**ABOUT THIS TASK**
Nothing but the lines from the one with "Image resolution: width=1440" through the end of the data should be set down, each exactly as written, and no picture should be included.

**MATERIAL PROVIDED**
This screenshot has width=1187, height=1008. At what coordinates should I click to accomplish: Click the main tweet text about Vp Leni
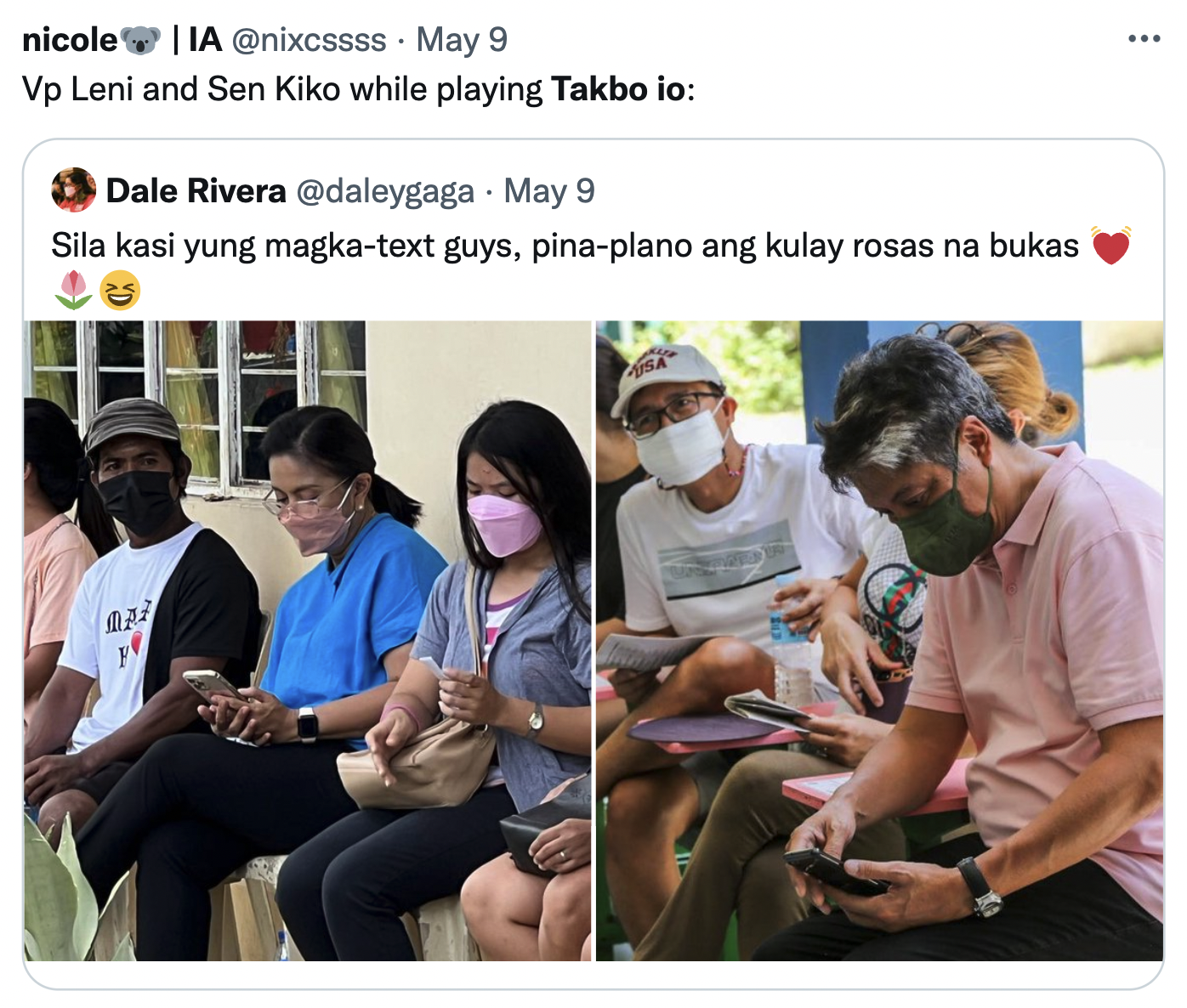(x=359, y=89)

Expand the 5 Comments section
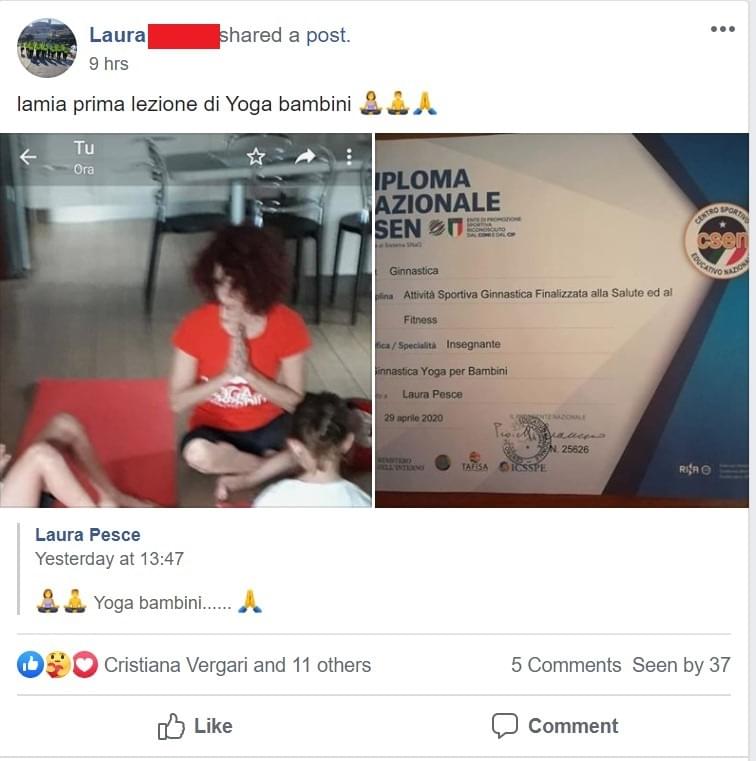(566, 665)

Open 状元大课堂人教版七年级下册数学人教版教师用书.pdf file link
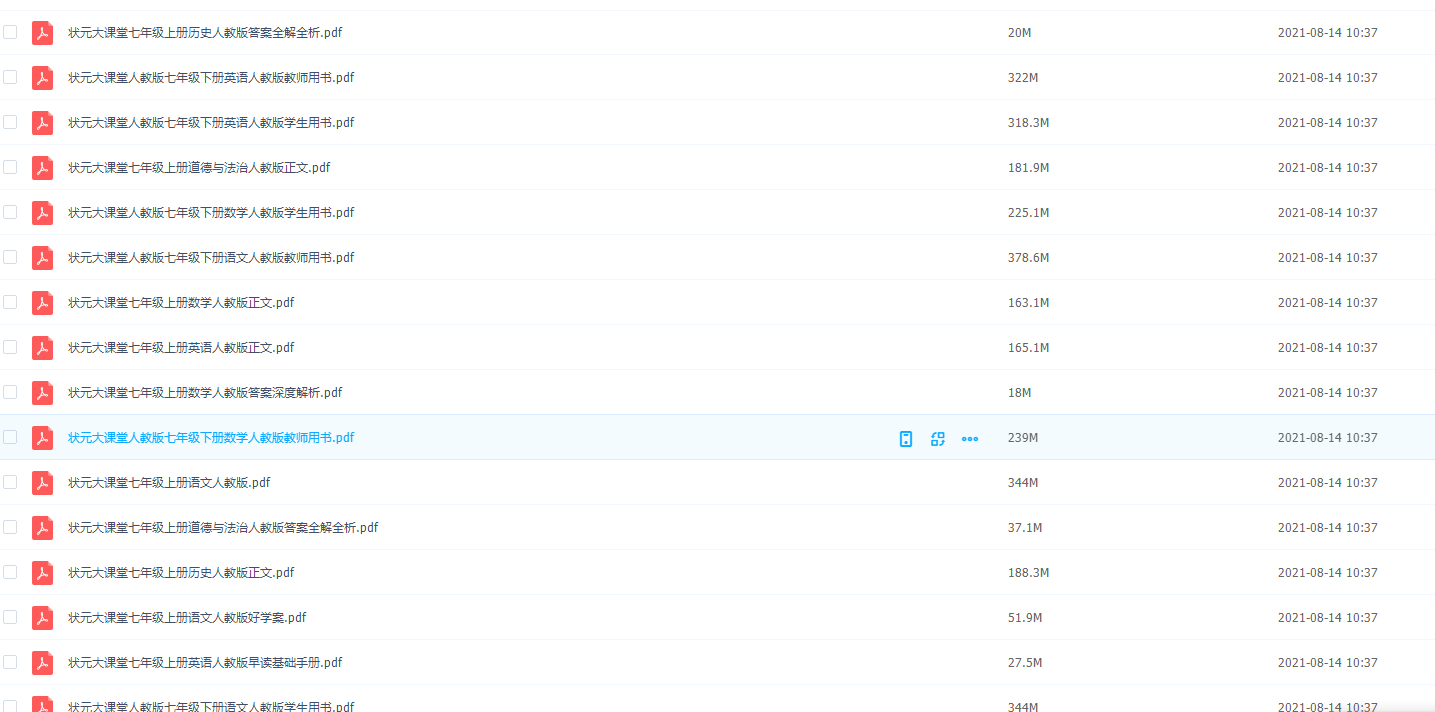211,438
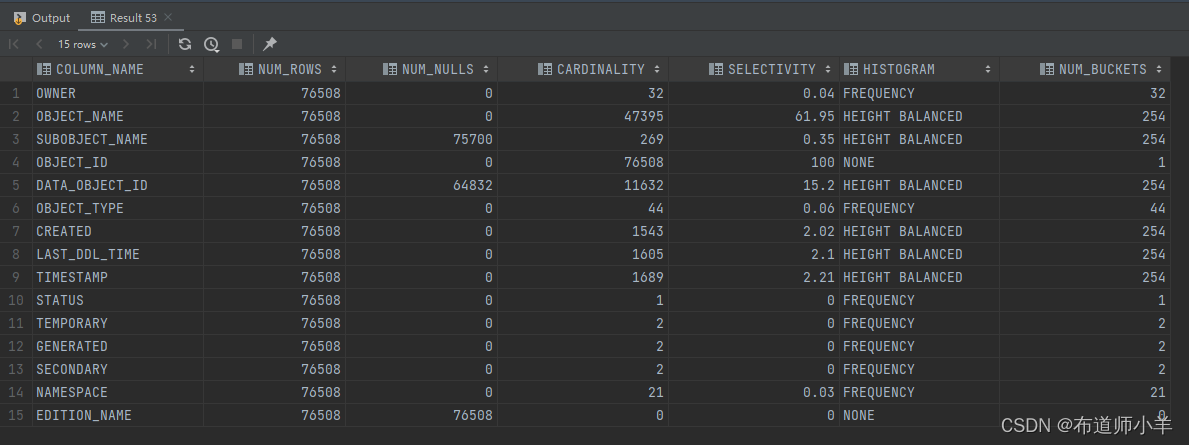Click the HEIGHT BALANCED cell for CREATED
Screen dimensions: 1189x445
click(902, 231)
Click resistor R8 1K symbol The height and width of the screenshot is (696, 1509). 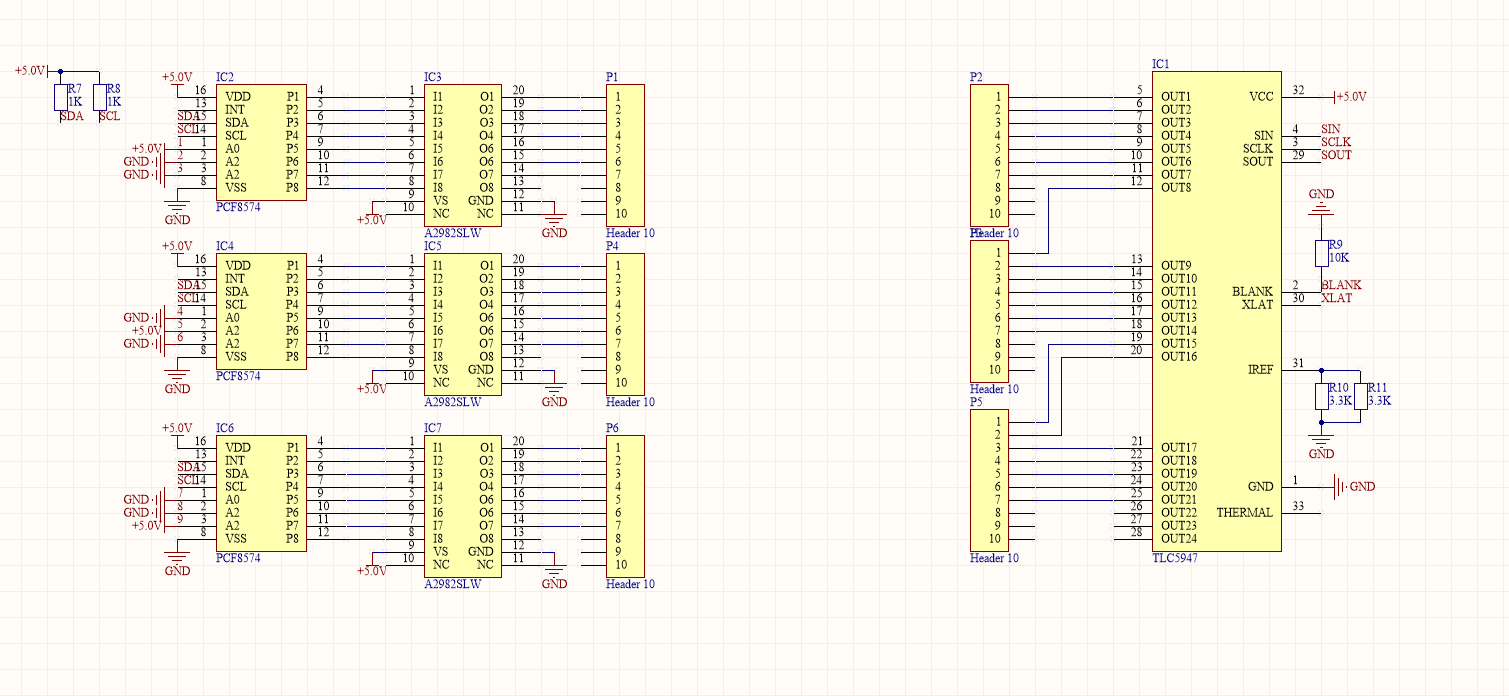click(99, 97)
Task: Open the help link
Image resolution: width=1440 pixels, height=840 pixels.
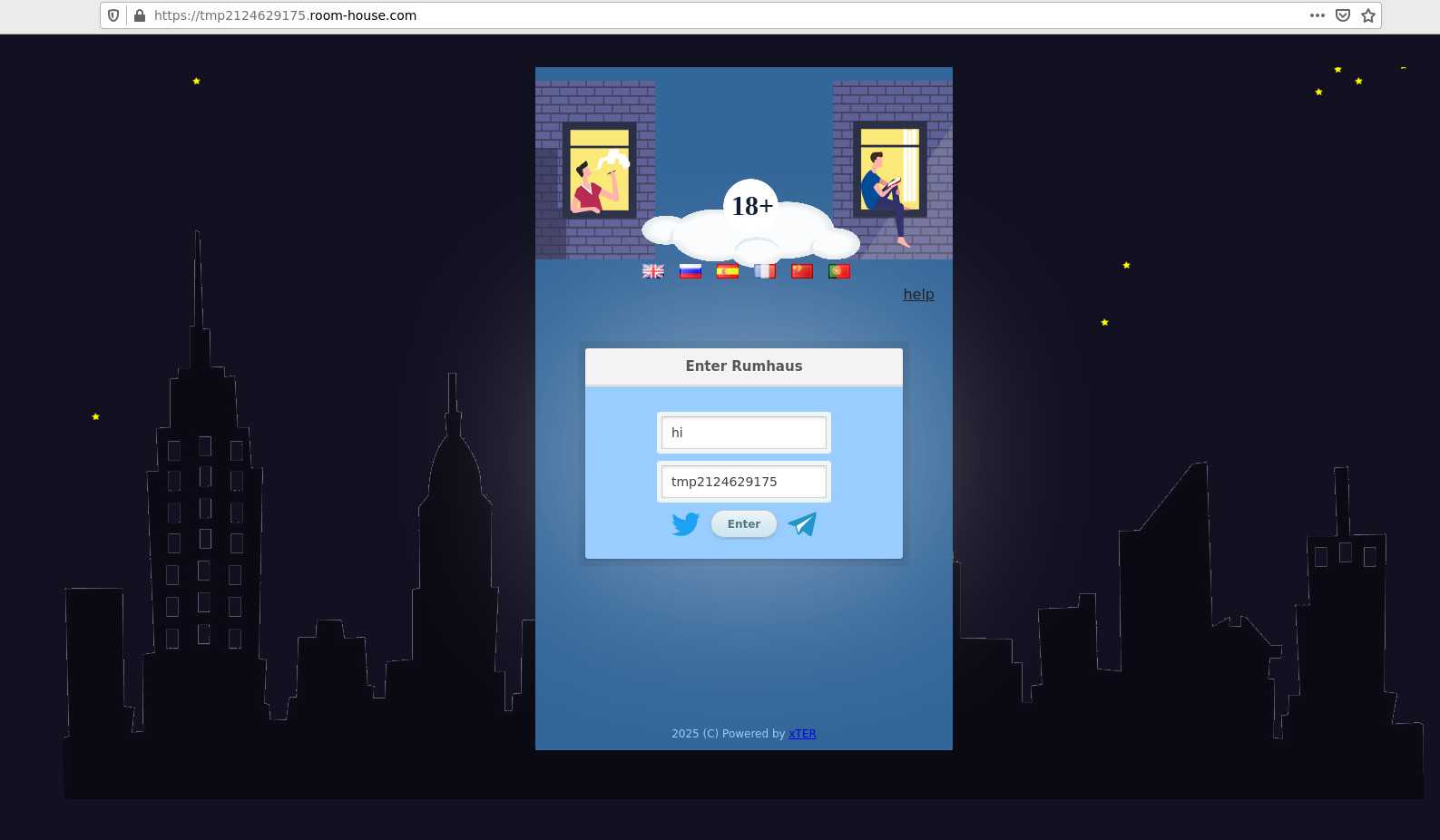Action: pyautogui.click(x=918, y=294)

**SOLUTION TO THIS PROBLEM**
Image resolution: width=1440 pixels, height=840 pixels.
Action: pyautogui.click(x=918, y=294)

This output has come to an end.